Provided text
Spectacular violent but melodic western score


One of the highlights of my week is reading Michael Winner's column in the Sunday Times, "Winner's Dinners", notionally a restaurant review but in reality, usually either a tirade against some unfortunate public relations person, a tirade against restaurant designer David Collins, a story about how rich he is, or a description of his latest girlfriend, these days usually 40 years younger than him.  Food is usually mentioned in passing, though he frequently can't actually remember what he ate, and even when he can, he doesn't know what it was called or what the ingredients may have been.  Generally, his meals are either the best or worst he's ever eaten.  (Hmm, sounds more and more like the film music reviews at Movie Wave!)  It is an absolute treat, and I encourage all readers to start reading the column - non-UK readers can access it from the Times's website.

Task brief
Rewrite the review excerpt starting with "One of the highlights" and going on through "the Times's website.", replacing "tirade" with "rant".

Provided material
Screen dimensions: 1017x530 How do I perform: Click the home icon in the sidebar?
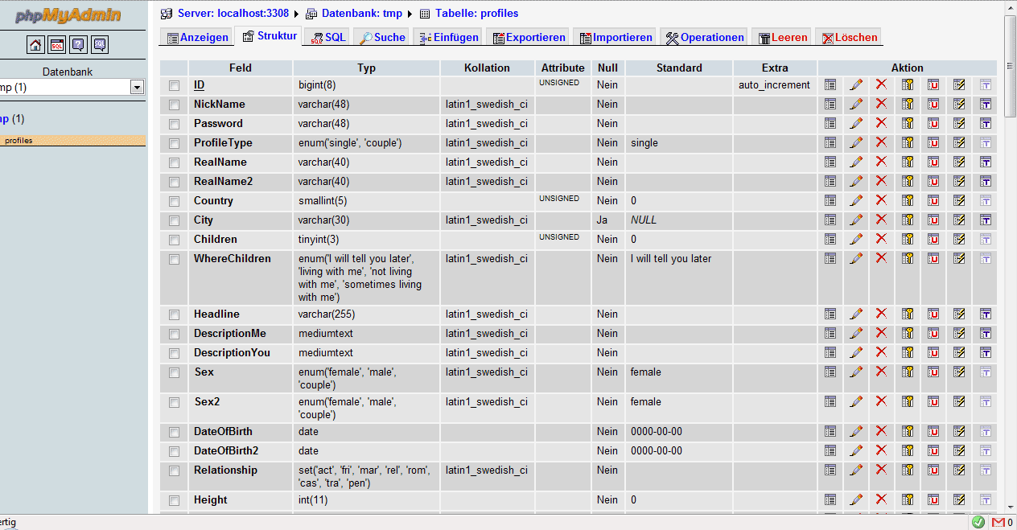pyautogui.click(x=35, y=44)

Finished exercise
One of the highlights of my week is reading Michael Winner's column in the Sunday Times, "Winner's Dinners", notionally a restaurant review but in reality, usually either a rant against some unfortunate public relations person, a rant against restaurant designer David Collins, a story about how rich he is, or a description of his latest girlfriend, these days usually 40 years younger than him.  Food is usually mentioned in passing, though he frequently can't actually remember what he ate, and even when he can, he doesn't know what it was called or what the ingredients may have been.  Generally, his meals are either the best or worst he's ever eaten.  (Hmm, sounds more and more like the film music reviews at Movie Wave!)  It is an absolute treat, and I encourage all readers to start reading the column - non-UK readers can access it from the Times's website.